[Collected data entries]
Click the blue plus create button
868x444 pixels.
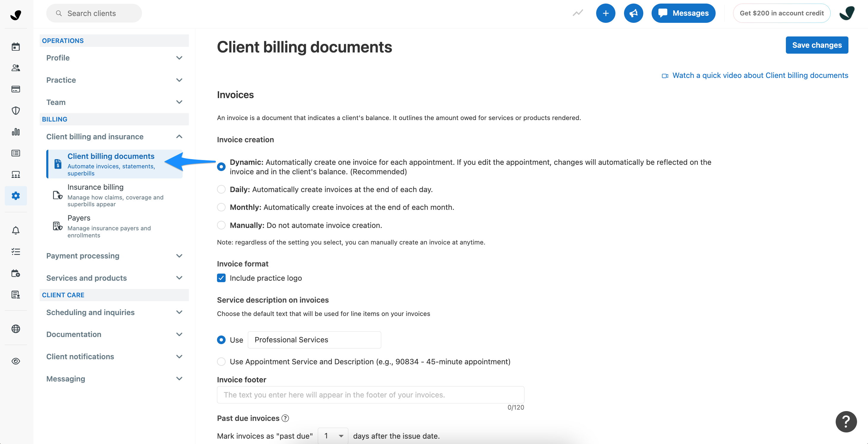pyautogui.click(x=605, y=13)
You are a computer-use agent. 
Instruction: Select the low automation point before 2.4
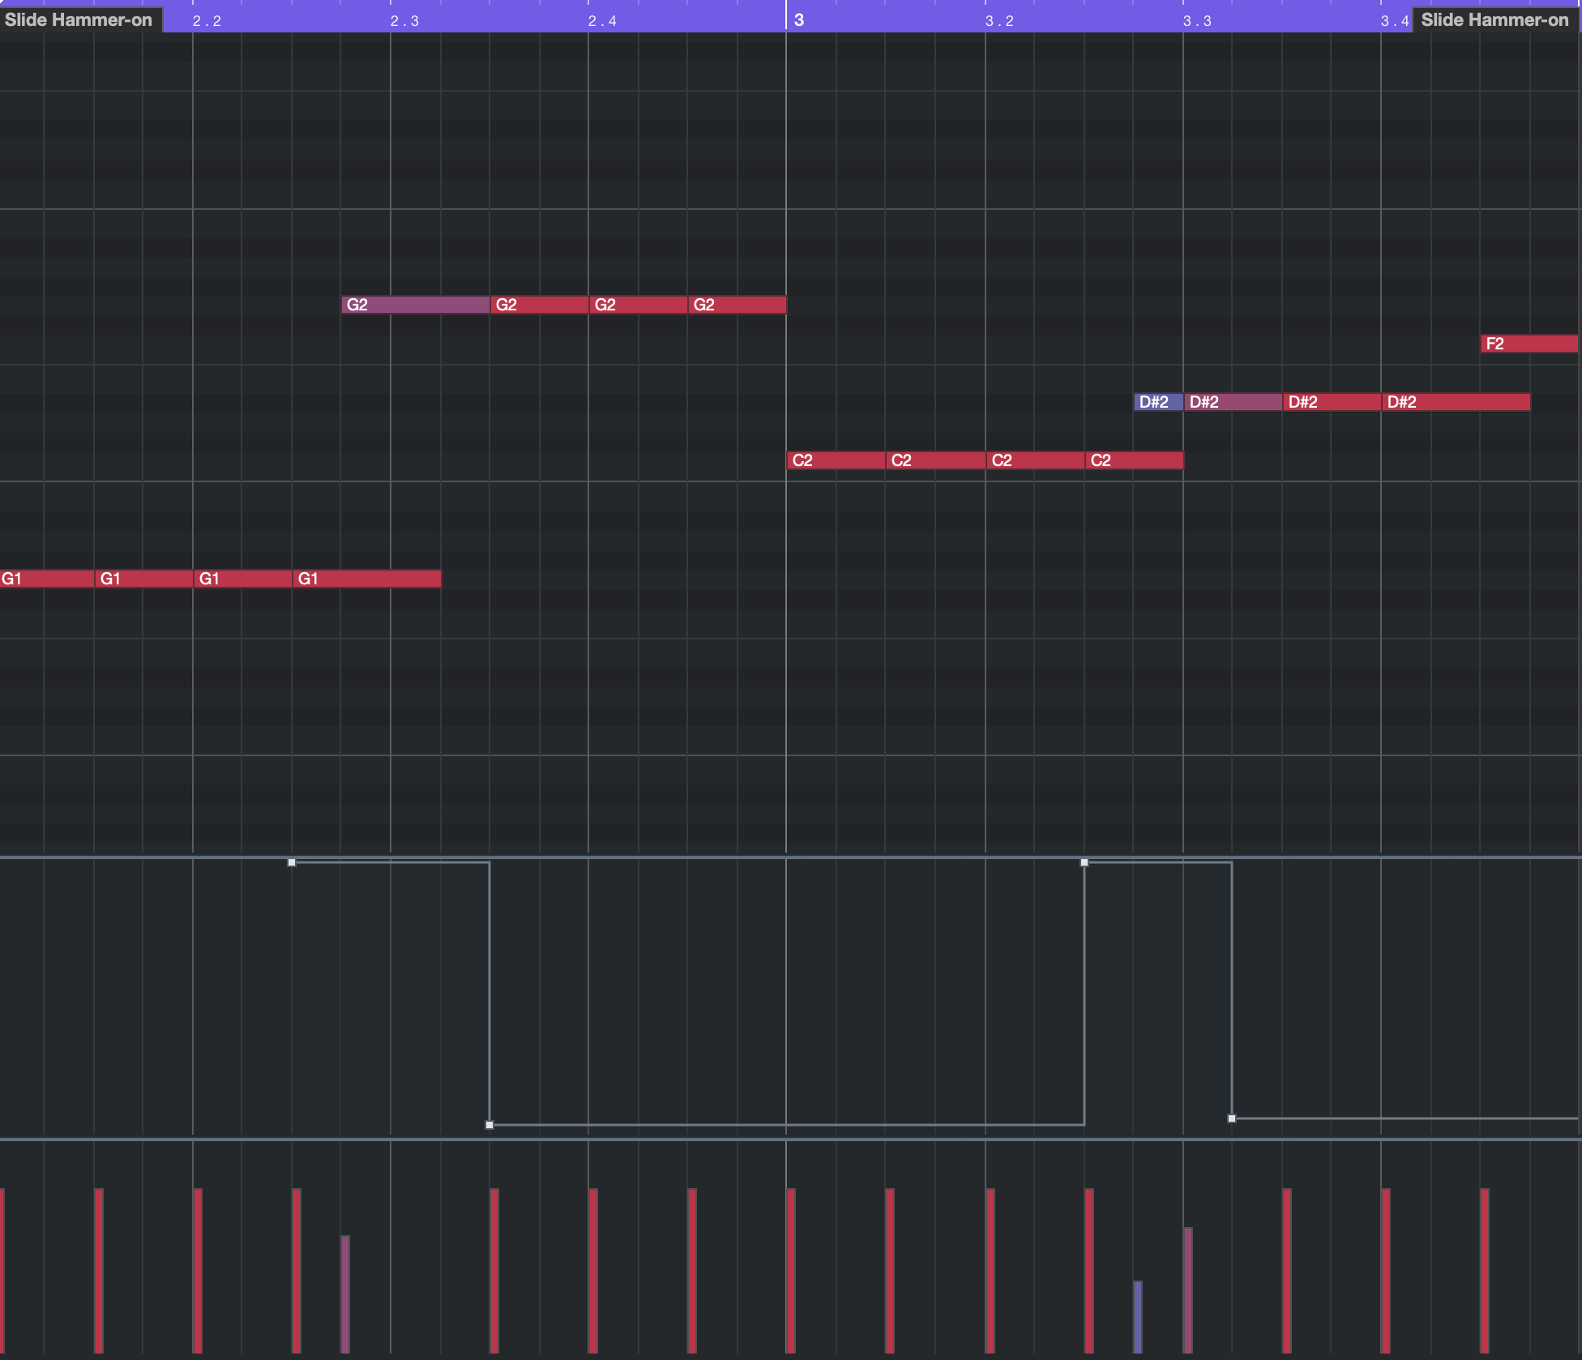coord(490,1125)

▸ **THE TASK**: Output, exactly and with no pictures, every line from the one that contains "Instruction: Select the" through the final line of the entries.

▸ **TASK RESULT**:
Instruction: Select the low automation point before 2.4
coord(490,1125)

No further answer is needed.